Entries shown.
....................

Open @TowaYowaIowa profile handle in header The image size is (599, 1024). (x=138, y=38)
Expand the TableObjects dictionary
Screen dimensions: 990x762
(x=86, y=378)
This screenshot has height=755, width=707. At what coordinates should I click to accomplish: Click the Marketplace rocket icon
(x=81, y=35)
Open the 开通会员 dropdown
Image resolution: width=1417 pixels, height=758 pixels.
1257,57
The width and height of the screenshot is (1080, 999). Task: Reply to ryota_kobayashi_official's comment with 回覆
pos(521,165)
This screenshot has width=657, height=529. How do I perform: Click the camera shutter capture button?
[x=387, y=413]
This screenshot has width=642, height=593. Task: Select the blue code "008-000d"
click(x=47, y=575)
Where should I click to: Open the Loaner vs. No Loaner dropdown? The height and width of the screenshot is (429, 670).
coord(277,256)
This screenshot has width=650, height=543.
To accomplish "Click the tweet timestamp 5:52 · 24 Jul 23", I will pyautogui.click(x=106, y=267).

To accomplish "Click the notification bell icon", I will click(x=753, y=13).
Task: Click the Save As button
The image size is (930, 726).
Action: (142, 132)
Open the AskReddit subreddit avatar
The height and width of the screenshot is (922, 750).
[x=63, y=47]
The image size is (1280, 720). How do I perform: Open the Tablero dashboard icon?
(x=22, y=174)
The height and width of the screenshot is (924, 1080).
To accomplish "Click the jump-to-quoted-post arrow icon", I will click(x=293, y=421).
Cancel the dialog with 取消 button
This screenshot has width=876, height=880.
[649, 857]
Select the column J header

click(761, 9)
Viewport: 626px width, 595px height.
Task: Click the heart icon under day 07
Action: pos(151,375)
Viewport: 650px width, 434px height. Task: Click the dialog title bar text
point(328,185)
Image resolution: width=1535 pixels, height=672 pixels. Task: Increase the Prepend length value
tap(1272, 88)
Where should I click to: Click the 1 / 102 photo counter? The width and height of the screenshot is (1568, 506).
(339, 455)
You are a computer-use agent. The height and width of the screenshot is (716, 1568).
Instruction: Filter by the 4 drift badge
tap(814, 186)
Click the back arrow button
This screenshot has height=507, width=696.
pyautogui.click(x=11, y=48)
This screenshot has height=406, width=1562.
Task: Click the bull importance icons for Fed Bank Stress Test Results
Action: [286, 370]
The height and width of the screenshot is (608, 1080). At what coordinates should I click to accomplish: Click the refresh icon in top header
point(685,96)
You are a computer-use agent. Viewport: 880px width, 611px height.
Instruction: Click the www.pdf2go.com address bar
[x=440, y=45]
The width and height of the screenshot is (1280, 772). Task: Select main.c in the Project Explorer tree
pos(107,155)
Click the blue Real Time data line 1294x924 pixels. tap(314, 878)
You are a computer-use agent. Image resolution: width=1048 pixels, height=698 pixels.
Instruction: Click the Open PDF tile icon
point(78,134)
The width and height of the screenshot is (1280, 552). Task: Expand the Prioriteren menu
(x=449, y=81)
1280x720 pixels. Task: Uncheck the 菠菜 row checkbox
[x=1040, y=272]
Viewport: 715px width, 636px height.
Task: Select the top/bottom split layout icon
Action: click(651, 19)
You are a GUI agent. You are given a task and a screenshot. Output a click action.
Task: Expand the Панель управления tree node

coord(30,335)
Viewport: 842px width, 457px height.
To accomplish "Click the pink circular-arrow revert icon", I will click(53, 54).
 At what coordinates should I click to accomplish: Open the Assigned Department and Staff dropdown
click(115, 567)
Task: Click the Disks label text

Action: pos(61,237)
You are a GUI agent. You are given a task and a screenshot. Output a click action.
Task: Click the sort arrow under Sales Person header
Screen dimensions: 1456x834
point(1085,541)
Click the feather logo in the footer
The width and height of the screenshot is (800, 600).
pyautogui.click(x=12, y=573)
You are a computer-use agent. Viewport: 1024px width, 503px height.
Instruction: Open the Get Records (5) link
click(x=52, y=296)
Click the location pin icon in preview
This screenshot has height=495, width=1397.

....................

Exercise.
The records above should be given again in full, exactly as written.

Exercise result.
Open @TowaYowaIowa profile handle in header The image size is (599, 1024). (x=138, y=38)
Expand the TableObjects dictionary
Screen dimensions: 990x762
(x=86, y=378)
This screenshot has height=755, width=707. At what coordinates should I click to accomplish: Click the Marketplace rocket icon
(x=81, y=35)
Open the 开通会员 dropdown
Image resolution: width=1417 pixels, height=758 pixels.
1257,57
The width and height of the screenshot is (1080, 999). Task: Reply to ryota_kobayashi_official's comment with 回覆
pos(521,165)
This screenshot has width=657, height=529. How do I perform: Click the camera shutter capture button?
[x=387, y=413]
This screenshot has width=642, height=593. Task: Select the blue code "008-000d"
click(x=47, y=575)
Where should I click to: Open the Loaner vs. No Loaner dropdown? The height and width of the screenshot is (429, 670).
coord(277,256)
This screenshot has width=650, height=543.
To accomplish "Click the tweet timestamp 5:52 · 24 Jul 23", I will pyautogui.click(x=106, y=267).

To accomplish "Click the notification bell icon", I will click(x=753, y=13).
Task: Click the Save As button
The image size is (930, 726).
Action: (142, 132)
Open the AskReddit subreddit avatar
The height and width of the screenshot is (922, 750).
[x=63, y=47]
The image size is (1280, 720). How do I perform: Open the Tablero dashboard icon?
(x=22, y=174)
The height and width of the screenshot is (924, 1080).
To accomplish "Click the jump-to-quoted-post arrow icon", I will click(x=293, y=421).
Cancel the dialog with 取消 button
This screenshot has width=876, height=880.
[649, 857]
Select the column J header

click(761, 9)
Viewport: 626px width, 595px height.
Task: Click the heart icon under day 07
Action: pos(151,375)
Viewport: 650px width, 434px height. Task: Click the dialog title bar text
point(328,185)
Image resolution: width=1535 pixels, height=672 pixels. Task: Increase the Prepend length value
tap(1272, 88)
Where should I click to: Click the 1 / 102 photo counter? The width and height of the screenshot is (1568, 506).
(339, 455)
You are a computer-use agent. The height and width of the screenshot is (716, 1568).
Instruction: Filter by the 4 drift badge
tap(814, 186)
Click the back arrow button
This screenshot has height=507, width=696.
pyautogui.click(x=11, y=48)
This screenshot has height=406, width=1562.
Task: Click the bull importance icons for Fed Bank Stress Test Results
Action: [286, 370]
The height and width of the screenshot is (608, 1080). At what coordinates should I click to accomplish: Click the refresh icon in top header
point(685,96)
You are a computer-use agent. Viewport: 880px width, 611px height.
Instruction: Click the www.pdf2go.com address bar
[x=440, y=45]
The width and height of the screenshot is (1280, 772). Task: Select main.c in the Project Explorer tree
pos(107,155)
Click the blue Real Time data line 1294x924 pixels. tap(314, 878)
You are a computer-use agent. Image resolution: width=1048 pixels, height=698 pixels.
Instruction: Click the Open PDF tile icon
point(78,134)
The width and height of the screenshot is (1280, 552). Task: Expand the Prioriteren menu
(x=449, y=81)
1280x720 pixels. Task: Uncheck the 菠菜 row checkbox
[x=1040, y=272]
Viewport: 715px width, 636px height.
Task: Select the top/bottom split layout icon
Action: click(651, 19)
You are a GUI agent. You are given a task and a screenshot. Output a click action.
Task: Expand the Панель управления tree node

coord(30,335)
Viewport: 842px width, 457px height.
To accomplish "Click the pink circular-arrow revert icon", I will click(53, 54).
 At what coordinates should I click to accomplish: Open the Assigned Department and Staff dropdown
click(115, 567)
Task: Click the Disks label text

Action: pos(61,237)
You are a GUI agent. You are given a task and a screenshot. Output a click action.
Task: Click the sort arrow under Sales Person header
Screen dimensions: 1456x834
point(1085,541)
Click the feather logo in the footer
The width and height of the screenshot is (800, 600).
pyautogui.click(x=12, y=573)
You are a computer-use agent. Viewport: 1024px width, 503px height.
Instruction: Open the Get Records (5) link
click(x=52, y=296)
Click the location pin icon in preview
This screenshot has height=495, width=1397.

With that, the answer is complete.